(AVAILABLE DATA begins)
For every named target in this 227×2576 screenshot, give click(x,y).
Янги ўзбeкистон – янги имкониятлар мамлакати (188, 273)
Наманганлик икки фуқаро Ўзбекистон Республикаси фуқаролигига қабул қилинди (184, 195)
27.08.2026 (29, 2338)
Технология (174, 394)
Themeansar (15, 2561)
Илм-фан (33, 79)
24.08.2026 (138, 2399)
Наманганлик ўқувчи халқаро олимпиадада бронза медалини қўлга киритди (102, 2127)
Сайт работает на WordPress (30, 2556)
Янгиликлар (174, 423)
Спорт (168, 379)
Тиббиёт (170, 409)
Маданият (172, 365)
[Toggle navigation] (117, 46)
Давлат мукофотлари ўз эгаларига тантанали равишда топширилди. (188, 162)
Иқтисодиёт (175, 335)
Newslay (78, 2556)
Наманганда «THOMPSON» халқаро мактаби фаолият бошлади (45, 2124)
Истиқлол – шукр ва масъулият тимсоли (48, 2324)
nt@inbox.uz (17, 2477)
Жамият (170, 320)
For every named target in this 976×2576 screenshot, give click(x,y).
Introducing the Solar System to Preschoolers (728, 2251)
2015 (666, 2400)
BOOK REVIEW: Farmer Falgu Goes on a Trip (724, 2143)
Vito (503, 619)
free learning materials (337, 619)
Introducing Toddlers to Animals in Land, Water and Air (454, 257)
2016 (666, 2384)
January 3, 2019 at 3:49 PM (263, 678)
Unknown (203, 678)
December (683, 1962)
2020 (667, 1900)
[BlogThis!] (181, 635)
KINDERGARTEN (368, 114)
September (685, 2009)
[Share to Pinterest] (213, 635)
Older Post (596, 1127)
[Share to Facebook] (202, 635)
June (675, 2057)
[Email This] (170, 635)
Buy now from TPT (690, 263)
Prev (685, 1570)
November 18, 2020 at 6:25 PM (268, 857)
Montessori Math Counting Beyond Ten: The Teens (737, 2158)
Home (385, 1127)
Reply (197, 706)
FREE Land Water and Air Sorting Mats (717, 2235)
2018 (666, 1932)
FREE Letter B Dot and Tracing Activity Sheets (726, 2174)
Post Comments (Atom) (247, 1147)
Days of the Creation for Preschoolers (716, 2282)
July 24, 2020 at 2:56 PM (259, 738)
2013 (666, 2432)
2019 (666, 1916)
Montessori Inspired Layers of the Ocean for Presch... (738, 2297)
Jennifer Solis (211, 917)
(AVAILABLE DATA ends)
▶ TASK BRIEF
From the records above, extract every entry verbatim.

▶ ANSWER TO THIS PROBLEM
For every named target in this 227×2576 screenshot, give click(x,y).
Янги ўзбeкистон – янги имкониятлар мамлакати (188, 273)
Наманганлик икки фуқаро Ўзбекистон Республикаси фуқаролигига қабул қилинди (184, 195)
27.08.2026 (29, 2338)
Технология (174, 394)
Themeansar (15, 2561)
Илм-фан (33, 79)
24.08.2026 (138, 2399)
Наманганлик ўқувчи халқаро олимпиадада бронза медалини қўлга киритди (102, 2127)
Сайт работает на WordPress (30, 2556)
Янгиликлар (174, 423)
Спорт (168, 379)
Тиббиёт (170, 409)
Маданият (172, 365)
[Toggle navigation] (117, 46)
Давлат мукофотлари ўз эгаларига тантанали равишда топширилди. (188, 162)
Иқтисодиёт (175, 335)
Newslay (78, 2556)
Наманганда «THOMPSON» халқаро мактаби фаолият бошлади (45, 2124)
Истиқлол – шукр ва масъулият тимсоли (48, 2324)
nt@inbox.uz (17, 2477)
Жамият (170, 320)
For every named target in this 976×2576 screenshot, give click(x,y).
Introducing the Solar System to Preschoolers (728, 2251)
2015 (666, 2400)
BOOK REVIEW: Farmer Falgu Goes on a Trip (724, 2143)
Vito (503, 619)
free learning materials (337, 619)
Introducing Toddlers to Animals in Land, Water and Air (454, 257)
2016 (666, 2384)
January 3, 2019 at 3:49 PM (263, 678)
Unknown (203, 678)
December (683, 1962)
2020 (667, 1900)
[BlogThis!] (181, 635)
KINDERGARTEN (368, 114)
September (685, 2009)
[Share to Pinterest] (213, 635)
Older Post (596, 1127)
[Share to Facebook] (202, 635)
June (675, 2057)
[Email This] (170, 635)
Buy now from TPT (690, 263)
Prev (685, 1570)
November 18, 2020 at 6:25 PM (268, 857)
Montessori Math Counting Beyond Ten: The Teens (737, 2158)
Home (385, 1127)
Reply (197, 706)
FREE Land Water and Air Sorting Mats (717, 2235)
2018 (666, 1932)
FREE Letter B Dot and Tracing Activity Sheets (726, 2174)
Post Comments (Atom) (247, 1147)
Days of the Creation for Preschoolers (716, 2282)
July 24, 2020 at 2:56 PM (259, 738)
2013 (666, 2432)
2019 (666, 1916)
Montessori Inspired Layers of the Ocean for Presch... (738, 2297)
Jennifer Solis (211, 917)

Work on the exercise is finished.